Automated detection of eye diseases using artificial intelligence techniques on optical coherence tomography (OCT) images is widely researched in the field of ophthalmology. Such detections are usually performed with the aid of computers. Using high-level simulations, this study investigates and evaluates three automated age-related macular degeneration (AMD) detection flows in terms of computation time and detection accuracy for future hardware-accelerated designs of intelligent and portable OCT systems. In this study, a block-matching and 3-Dimension filter (BM3DF), a hybrid median filter (HMF), and an adaptive wiener filter (AWF) are used to denoise the OCT images. Support vector machine (SVM), AlexNet, GoogLeNet, and Inception-ResNet are employed for AMD detection. Moreover, Local binary patterns, linear configuration patterns, and transfer learning techniques are used to extract image features.

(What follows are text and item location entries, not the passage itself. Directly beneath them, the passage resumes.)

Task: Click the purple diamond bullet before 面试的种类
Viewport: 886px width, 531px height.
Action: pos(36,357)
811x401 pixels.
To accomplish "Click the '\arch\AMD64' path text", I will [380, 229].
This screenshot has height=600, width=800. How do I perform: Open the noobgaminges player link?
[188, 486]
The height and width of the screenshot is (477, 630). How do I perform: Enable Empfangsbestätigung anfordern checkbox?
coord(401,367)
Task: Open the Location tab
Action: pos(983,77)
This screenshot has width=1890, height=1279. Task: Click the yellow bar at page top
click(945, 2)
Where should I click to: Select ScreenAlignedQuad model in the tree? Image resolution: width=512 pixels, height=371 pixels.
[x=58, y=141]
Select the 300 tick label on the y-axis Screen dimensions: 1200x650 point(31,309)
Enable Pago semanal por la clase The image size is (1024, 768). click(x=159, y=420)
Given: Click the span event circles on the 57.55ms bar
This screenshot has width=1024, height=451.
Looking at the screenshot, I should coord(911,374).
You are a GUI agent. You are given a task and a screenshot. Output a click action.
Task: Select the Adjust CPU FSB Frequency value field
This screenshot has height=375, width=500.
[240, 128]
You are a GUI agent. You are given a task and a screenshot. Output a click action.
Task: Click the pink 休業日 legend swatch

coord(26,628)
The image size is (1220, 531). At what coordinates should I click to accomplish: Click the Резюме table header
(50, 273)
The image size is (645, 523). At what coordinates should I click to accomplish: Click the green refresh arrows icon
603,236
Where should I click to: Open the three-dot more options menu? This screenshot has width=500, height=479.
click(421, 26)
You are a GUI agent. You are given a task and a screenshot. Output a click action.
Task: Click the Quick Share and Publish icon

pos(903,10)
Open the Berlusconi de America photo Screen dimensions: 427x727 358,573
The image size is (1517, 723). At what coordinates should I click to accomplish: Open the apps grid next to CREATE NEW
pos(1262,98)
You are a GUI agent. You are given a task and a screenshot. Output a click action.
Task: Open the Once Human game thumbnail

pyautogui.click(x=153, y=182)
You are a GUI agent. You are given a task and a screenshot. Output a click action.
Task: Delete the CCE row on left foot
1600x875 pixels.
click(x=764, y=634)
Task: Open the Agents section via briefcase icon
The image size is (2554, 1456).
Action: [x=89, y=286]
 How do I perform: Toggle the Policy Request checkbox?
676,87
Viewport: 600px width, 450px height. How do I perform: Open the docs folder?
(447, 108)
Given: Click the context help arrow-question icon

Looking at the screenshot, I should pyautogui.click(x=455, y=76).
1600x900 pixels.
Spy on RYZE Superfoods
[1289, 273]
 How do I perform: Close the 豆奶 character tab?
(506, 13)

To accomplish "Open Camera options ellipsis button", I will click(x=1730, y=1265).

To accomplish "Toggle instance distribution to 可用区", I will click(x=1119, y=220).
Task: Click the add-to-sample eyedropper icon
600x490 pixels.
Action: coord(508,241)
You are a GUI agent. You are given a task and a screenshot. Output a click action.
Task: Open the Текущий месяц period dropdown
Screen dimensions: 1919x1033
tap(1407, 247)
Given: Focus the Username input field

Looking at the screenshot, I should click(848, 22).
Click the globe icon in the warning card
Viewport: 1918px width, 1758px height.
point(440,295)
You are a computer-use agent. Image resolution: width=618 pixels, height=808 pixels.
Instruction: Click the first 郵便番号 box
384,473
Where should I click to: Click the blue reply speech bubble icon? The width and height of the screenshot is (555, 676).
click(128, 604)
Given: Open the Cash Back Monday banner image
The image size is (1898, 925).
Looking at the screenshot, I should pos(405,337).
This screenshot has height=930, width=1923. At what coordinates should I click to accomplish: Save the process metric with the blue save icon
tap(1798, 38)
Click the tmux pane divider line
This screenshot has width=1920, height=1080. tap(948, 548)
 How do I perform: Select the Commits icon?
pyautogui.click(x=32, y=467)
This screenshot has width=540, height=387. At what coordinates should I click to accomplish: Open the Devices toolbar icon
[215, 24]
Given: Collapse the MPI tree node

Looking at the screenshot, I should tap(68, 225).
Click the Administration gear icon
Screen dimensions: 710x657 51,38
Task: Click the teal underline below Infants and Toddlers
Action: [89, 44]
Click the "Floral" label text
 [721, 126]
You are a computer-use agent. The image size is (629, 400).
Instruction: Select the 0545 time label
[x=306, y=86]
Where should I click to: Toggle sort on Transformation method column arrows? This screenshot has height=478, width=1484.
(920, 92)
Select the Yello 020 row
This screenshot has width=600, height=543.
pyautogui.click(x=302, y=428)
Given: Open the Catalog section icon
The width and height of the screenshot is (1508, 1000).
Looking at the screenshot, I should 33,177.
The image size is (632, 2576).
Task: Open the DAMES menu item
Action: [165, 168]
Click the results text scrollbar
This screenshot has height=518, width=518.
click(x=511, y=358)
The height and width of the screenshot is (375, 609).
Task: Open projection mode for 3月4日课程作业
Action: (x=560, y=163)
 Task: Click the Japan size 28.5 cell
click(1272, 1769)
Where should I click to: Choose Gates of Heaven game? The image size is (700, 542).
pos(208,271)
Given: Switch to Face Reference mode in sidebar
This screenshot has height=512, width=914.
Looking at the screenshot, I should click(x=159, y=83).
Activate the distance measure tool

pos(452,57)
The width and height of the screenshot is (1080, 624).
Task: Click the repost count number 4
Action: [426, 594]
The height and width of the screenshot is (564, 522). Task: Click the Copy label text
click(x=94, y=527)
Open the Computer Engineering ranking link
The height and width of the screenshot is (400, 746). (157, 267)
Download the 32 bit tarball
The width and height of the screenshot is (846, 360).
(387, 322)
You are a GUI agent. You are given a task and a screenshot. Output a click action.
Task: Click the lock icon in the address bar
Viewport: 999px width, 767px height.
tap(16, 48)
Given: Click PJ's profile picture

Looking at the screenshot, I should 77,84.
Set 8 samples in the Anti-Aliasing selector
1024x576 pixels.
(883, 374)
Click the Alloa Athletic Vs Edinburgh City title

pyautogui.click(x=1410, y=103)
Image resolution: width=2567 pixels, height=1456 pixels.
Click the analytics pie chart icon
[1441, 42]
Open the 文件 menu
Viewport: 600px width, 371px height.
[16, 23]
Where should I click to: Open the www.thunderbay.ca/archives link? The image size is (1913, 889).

Simulation results reveal that machine-learning-based automated AMD detection realizes a high detection accuracy of 95.91% accompanied by low computation time when using the HMF rather than the BM3DF. When considering deep-learning-based automated AMD detection, the combination of HMF and Inception-ResNet achieves the highest detection accuracy of 98.64% but is accompanied by a dramatic increase in computation time. However, only AlexNet achieves a detection accuracy of 96.40%, accompanied by low computation time. In this study, the tradeoffs between the computation time and detection accuracy have been revealed by comparing the denoising methods for the distinct automated AMD detections.